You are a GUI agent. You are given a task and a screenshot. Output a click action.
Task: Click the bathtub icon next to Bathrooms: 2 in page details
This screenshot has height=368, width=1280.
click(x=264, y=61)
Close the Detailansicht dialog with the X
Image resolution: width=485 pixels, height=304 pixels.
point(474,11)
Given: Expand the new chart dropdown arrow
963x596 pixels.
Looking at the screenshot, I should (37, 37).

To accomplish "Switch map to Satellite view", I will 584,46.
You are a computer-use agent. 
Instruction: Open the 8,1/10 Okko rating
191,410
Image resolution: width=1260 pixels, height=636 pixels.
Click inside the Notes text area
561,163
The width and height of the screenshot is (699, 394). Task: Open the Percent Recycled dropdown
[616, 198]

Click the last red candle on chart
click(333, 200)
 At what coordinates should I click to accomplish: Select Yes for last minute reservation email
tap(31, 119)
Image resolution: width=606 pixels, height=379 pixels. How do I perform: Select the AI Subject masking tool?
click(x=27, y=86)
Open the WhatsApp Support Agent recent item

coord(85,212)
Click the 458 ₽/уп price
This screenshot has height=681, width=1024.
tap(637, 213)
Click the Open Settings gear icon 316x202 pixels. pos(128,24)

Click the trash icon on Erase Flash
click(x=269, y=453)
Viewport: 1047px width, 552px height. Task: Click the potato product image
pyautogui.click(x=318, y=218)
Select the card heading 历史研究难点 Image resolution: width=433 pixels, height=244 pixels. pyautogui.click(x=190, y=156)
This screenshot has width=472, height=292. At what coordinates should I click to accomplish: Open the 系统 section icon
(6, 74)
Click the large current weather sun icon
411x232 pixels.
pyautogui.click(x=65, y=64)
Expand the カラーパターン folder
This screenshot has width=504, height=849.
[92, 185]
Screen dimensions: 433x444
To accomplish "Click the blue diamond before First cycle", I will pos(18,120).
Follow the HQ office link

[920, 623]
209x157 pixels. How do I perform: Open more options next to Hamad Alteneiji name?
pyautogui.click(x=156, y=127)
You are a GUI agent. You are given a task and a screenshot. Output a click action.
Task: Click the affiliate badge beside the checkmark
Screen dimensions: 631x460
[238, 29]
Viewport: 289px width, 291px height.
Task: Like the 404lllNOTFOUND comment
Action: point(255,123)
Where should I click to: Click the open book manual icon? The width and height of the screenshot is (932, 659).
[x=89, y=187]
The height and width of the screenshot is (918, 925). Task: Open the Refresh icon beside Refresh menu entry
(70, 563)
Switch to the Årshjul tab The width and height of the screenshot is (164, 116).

::::::::::

_Work to be completed_
Look above for the line with "Click the last red candle on chart" and the line with "Click the 458 ₽/уп price", and reproduce exactly those two lines plus every line between, nothing more.

_Solution to this problem_
Click the last red candle on chart
click(333, 200)
 At what coordinates should I click to accomplish: Select Yes for last minute reservation email
tap(31, 119)
Image resolution: width=606 pixels, height=379 pixels. How do I perform: Select the AI Subject masking tool?
click(x=27, y=86)
Open the WhatsApp Support Agent recent item

coord(85,212)
Click the 458 ₽/уп price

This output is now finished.